#### TEXTABSCHNITT:
%%

Burkhard Müller-Ullrich: Das Dezimalsystem ist uns besonders lieb, denn wir tragen es an Händen und Füßen. Nur so lässt sich erklären, warum unser historisches Bewusstsein von sogenannten runden Gedenkdaten beherrscht wird. Das Deutsches Literaturarchiv macht da keine Ausnahme, denn natürlich verweist die aktuelle Ausstellung "1912" auf das hundertjährige Jubiläum des Jahres 1912 in diesem Jahr. Aber tatsächlich war 1912 kulturgeschichtlich ein besonderes Jahr. Warum, Christian Gampert?
Christian Gampert: Ja! Die Ausstellung heißt "Ein Jahr im Archiv", was eigentlich ja darauf hindeutet, dass sie ein Jahr sich angekettet haben in ihren Papierkellern. Es ist aber natürlich ganz anders gemeint. Das Jahr 1912 soll als Epochenschwelle dargestellt werden, als Epochenschwelle zur Moderne, und das hat wiederum den Grund darin, dass der Romanist Hans Robert Jauß …
Müller-Ullrich: …, von dem dieser Begriff, glaube ich, stammt!
Gampert: Genau! Der hat den erfunden. - … eine neue Ästhetik gesehen hat: die Ästhetik der Simultanität, der Reizüberflutung, die erstmals eben im Jahre 1912 angeblich zutage kam. Ich denke, man hätte auch das Jahr 1913 oder _14 nehmen können, aber sei es drum: wir sind im Jahr 1912 und so kommt das ganz richtig. Und die Marbacher haben eben nun tatsächlich ein Jahr in ihrem Archiv gewühlt und eben nicht mit dem historischen Wissen, das wir heute haben, rückwärts geschaut, sondern einfach einen Querschnitt gelegt und geschaut, was finden wir denn, wenn wir dieses Jahr 1912 ganz ernst nehmen, was geschah denn da gleichzeitig. Und was einem natürlich sofort einfällt, ist: Untergang der Titanic, und das heißt im übertragenen Sinne natürlich auch Untergang des Bürgertums letztendlich – der Erste Weltkrieg steht vor der Tür. Andererseits eben neue literarische Verfahren, und die werden nun vorgeführt in dieser Ausstellung.

%%

#### DIE DATEN:

%%

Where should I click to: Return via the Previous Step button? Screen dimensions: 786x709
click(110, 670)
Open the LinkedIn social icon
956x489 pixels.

%%

#### DEINE AUFGABE:
Kopiere aus dem Gespräch über die Ausstellung zum Jahr 1912 den Wortlaut von „Burkhard Müller-Ullrich: Das“ bis einschließlich „Warum, Christian Gampert?“.

#### SCHRIFTLICHE LÖSUNG:
Burkhard Müller-Ullrich: Das Dezimalsystem ist uns besonders lieb, denn wir tragen es an Händen und Füßen. Nur so lässt sich erklären, warum unser historisches Bewusstsein von sogenannten runden Gedenkdaten beherrscht wird. Das Deutsches Literaturarchiv macht da keine Ausnahme, denn natürlich verweist die aktuelle Ausstellung "1912" auf das hundertjährige Jubiläum des Jahres 1912 in diesem Jahr. Aber tatsächlich war 1912 kulturgeschichtlich ein besonderes Jahr. Warum, Christian Gampert?